# ECO button



## derekroutan (Nov 10, 2011)

Does anyone press the ECO button when you drive? Is this function ON really save on gas? In the beginning, I have to press the button to turn on, but now When I start the engine, the eco button is automatic ON. Anyone know why? Any thought on save gas?


----------



## haunted reality (Apr 18, 2001)

derekroutan said:


> Does anyone press the ECO button when you drive? Is this function ON really save on gas? In the beginning, I have to press the button to turn on, but now When I start the engine, the eco button is automatic ON. Anyone know why? Any thought on save gas?


I'm wondering the same thing, just got a 11 Routan, my 09 did not have this. I do notice that it shifts much sooner and you do lose some power, not sure how much fuel it saves. Mine does not automatically come on unless I left it on last time I drove it.


----------



## huskerdave (Oct 21, 2011)

This is a new feature that I do not like. The shifting happens too soon on city streets so not alot of power. On most websites it supposed to give you a better gas mileage. I have an 11 SE and I do not see the difference. The ECO is always off on mine.


----------



## sladethesleeper (Oct 28, 2011)

From what I read, the ECO button causes lower RPM shift points, actually skips some gears, and causes the torque converter to lock up at a lower RPM. It also requires more pedal travel prior to downshifts.

I haven't run it in ECO other than when I test drove the van. But, since I just bought mine, I want the transmission to shift normally for the first 500 miles or so. Then I'll give the ECO button a try to see how it compares.


----------



## Steveaut (Sep 16, 2010)

I have a 2010 SEL. The ECO button on the 2009 and 2010 tell the driver when they are driving the most economical. The light will teach the driver how to drive for the best fuel mileage and savings. But it is only an indicator light on the 2009 and 2010.

The 2011 does not require the driver's input. When the ECO is turned on, the vehicle will automatically change the shift points and lockup sooner to improve efficiency, ie, fuel mileage and savings. Personally, I wish my 2010 had this option. It's nice to let the vehicle make the decisions and do the work to save me money. At the price of fuel, I am willing to sacrifice some power and take an extra 5 minutes to get somewhere. I do use the ECO light on my 2010 to tell when I am saving money. It's a nice reminder.

As far as does it work, it absolutely works. It may not be a huge savings if you are a conservative driver already, but if you are heavy on the pedal or otherwise agressive, it will be a noticeable savings, but you will also notice a decrease in performance. Each owner will have to decide what the savings is worth to them. Some people will want to maximize the savings while others don't mind spending the money to have the performance. But if you use it, it will save you fuel. Keep in mind, the savings will also vary based upon other variables such as city versus highway, driver, maintenance, etcetera. It all adds up.


----------



## Manda Siegrist (Jul 29, 2021)

haunted reality said:


> I'm wondering the same thing, just got a 11 Routan, my 09 did not have this. I do notice that it shifts much sooner and you do lose some power, not sure how much fuel it saves. Mine does not automatically come on unless I left it on last time I drove it.


I also have a 2011 routan and my eco button don't even turn on. Don't know if thats a good thing or not


----------

_Exercise set_
a – Please reproduce the ECO button thread starting with "From what I" and going on through "(Sep 16, 2010)", swapping "torque converter" for "converter clutch".
b – Turn the paragraph in the ECO button thread that begins "From what I read, the ECO button causes" into a short bulleted list of its points.
c – In the ECO button thread, what does Steveaut say the ECO button is on the 2009 and 2010 models?

_Information given_
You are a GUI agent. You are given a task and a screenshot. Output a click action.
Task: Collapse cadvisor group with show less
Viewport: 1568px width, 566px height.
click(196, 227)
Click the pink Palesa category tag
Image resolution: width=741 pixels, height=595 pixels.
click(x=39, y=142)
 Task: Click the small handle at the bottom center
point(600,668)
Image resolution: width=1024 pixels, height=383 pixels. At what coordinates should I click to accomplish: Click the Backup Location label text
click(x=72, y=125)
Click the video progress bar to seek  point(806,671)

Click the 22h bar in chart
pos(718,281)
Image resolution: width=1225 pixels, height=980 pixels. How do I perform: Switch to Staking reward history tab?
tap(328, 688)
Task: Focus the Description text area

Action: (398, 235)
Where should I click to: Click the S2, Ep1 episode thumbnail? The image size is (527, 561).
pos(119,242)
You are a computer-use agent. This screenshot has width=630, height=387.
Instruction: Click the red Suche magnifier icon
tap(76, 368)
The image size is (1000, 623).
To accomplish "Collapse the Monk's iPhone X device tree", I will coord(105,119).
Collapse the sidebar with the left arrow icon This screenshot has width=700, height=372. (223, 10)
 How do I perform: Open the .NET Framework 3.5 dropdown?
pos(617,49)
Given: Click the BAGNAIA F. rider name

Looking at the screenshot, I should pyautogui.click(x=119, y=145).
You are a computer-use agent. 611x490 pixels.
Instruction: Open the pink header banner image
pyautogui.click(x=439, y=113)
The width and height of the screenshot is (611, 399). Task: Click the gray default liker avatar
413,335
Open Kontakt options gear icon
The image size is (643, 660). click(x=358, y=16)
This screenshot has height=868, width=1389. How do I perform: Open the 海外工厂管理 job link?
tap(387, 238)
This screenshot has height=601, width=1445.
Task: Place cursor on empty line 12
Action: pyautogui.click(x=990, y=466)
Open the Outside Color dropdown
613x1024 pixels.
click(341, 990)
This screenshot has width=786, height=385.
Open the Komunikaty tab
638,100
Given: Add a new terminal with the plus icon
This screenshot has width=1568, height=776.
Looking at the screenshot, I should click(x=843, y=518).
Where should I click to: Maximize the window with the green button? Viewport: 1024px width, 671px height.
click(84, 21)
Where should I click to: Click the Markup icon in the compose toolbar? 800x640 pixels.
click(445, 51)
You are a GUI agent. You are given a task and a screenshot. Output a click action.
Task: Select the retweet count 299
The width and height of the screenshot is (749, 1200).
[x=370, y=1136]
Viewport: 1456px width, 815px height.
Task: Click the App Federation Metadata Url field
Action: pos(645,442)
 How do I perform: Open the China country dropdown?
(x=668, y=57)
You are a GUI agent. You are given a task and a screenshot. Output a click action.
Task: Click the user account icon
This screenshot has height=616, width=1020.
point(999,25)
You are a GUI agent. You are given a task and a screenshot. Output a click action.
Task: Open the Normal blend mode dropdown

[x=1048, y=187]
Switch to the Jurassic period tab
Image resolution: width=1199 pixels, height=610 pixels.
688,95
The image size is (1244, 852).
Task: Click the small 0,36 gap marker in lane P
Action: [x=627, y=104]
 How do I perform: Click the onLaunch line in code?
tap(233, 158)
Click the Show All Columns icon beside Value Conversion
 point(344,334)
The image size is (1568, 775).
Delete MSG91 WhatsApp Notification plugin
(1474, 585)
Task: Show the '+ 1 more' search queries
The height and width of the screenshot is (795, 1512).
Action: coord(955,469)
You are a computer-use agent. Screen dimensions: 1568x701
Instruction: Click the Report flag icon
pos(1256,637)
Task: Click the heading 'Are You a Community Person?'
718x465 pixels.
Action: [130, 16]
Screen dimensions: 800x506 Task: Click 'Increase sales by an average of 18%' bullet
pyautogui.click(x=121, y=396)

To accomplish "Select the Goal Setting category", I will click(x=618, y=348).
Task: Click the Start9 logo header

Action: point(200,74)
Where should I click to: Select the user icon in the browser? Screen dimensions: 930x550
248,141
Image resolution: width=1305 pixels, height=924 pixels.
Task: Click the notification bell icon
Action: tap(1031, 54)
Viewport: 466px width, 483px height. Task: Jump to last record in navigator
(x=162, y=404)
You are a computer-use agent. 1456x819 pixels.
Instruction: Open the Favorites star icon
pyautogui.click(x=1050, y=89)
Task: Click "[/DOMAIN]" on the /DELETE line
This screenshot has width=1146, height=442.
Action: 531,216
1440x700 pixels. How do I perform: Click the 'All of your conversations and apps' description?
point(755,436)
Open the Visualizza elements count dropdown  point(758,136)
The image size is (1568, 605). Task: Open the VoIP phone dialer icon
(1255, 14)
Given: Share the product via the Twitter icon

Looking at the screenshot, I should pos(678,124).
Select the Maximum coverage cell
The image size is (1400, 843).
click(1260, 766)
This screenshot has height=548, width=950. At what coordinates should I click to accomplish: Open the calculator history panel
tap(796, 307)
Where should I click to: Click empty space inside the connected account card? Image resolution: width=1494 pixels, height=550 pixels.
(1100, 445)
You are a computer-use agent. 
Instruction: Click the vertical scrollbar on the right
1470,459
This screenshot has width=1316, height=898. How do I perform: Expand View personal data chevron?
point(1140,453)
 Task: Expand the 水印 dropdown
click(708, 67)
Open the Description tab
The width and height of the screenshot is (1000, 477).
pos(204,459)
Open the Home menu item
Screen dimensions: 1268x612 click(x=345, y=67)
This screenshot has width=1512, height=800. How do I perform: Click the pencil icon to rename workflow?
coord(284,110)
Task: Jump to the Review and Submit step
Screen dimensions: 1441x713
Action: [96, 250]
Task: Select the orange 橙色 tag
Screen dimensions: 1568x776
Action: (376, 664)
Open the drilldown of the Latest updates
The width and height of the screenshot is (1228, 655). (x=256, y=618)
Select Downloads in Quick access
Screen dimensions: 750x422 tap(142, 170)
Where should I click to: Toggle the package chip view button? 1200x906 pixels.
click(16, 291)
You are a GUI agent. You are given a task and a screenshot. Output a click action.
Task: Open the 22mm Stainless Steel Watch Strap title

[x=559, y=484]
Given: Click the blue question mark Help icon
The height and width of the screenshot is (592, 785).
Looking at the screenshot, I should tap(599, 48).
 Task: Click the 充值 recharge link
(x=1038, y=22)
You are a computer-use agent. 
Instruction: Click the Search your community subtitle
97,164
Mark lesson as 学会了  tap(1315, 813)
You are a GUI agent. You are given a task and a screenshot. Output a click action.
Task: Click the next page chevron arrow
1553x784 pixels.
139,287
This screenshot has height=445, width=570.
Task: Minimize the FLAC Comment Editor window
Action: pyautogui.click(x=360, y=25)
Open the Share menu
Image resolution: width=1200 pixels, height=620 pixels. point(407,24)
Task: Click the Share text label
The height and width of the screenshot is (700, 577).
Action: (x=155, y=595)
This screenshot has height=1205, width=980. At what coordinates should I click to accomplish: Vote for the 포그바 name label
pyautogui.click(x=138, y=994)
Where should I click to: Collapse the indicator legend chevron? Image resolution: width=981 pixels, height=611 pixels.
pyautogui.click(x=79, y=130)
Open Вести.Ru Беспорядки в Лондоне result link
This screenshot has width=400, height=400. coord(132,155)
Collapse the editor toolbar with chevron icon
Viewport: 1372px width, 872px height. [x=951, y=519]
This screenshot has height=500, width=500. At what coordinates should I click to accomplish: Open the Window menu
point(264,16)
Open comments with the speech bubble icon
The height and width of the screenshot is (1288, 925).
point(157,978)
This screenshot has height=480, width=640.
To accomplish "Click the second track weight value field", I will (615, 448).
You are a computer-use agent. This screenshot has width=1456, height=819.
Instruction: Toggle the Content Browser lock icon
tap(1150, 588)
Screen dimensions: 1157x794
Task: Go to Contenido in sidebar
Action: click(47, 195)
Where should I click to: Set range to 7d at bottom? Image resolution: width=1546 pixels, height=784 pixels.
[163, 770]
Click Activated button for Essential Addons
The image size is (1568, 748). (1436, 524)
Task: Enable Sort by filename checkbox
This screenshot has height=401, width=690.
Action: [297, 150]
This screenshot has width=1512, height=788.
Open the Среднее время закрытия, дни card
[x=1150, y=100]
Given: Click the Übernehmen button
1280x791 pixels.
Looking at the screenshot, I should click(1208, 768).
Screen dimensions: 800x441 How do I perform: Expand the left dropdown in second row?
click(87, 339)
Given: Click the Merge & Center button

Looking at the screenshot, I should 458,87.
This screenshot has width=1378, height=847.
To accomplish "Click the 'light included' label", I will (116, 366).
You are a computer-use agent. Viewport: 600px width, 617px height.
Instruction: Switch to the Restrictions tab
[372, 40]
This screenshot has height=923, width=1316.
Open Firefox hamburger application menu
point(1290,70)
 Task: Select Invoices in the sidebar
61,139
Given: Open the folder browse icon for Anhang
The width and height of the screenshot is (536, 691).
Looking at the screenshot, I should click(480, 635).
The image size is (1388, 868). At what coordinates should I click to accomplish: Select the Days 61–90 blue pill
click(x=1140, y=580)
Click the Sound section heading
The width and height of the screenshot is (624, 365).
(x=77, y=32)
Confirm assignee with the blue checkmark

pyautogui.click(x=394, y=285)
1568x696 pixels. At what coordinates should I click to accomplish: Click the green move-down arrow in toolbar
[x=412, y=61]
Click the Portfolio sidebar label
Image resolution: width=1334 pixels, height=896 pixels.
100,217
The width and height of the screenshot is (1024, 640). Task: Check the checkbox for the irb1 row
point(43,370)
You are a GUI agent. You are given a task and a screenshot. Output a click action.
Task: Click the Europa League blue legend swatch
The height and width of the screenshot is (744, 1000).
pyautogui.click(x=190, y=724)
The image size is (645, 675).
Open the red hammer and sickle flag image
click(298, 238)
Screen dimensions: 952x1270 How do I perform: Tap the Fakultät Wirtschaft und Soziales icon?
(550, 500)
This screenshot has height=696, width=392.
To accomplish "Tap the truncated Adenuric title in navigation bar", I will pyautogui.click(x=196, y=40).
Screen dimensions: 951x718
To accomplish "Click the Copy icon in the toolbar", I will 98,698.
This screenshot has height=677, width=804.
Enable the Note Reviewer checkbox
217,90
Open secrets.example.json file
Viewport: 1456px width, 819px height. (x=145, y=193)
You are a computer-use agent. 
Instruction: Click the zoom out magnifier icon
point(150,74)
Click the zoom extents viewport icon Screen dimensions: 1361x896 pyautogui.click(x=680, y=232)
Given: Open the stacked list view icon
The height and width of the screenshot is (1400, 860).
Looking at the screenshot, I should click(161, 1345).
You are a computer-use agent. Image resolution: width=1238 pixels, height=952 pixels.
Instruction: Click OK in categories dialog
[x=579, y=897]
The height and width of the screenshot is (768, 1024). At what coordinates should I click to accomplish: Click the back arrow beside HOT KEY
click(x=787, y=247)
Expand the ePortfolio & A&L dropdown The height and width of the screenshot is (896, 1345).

_Worked solutions_
a –
From what I read, the ECO button causes lower RPM shift points, actually skips some gears, and causes the converter clutch to lock up at a lower RPM. It also requires more pedal travel prior to downshifts.

I haven't run it in ECO other than when I test drove the van. But, since I just bought mine, I want the transmission to shift normally for the first 500 miles or so. Then I'll give the ECO button a try to see how it compares.


----------



## Steveaut (Sep 16, 2010)

b –
- Lowers the RPM shift points
- Skips some gears
- Makes the torque converter lock up at a lower RPM
- Requires more pedal travel before downshifts

c – Only an indicator light that tells the driver when they are driving most economically.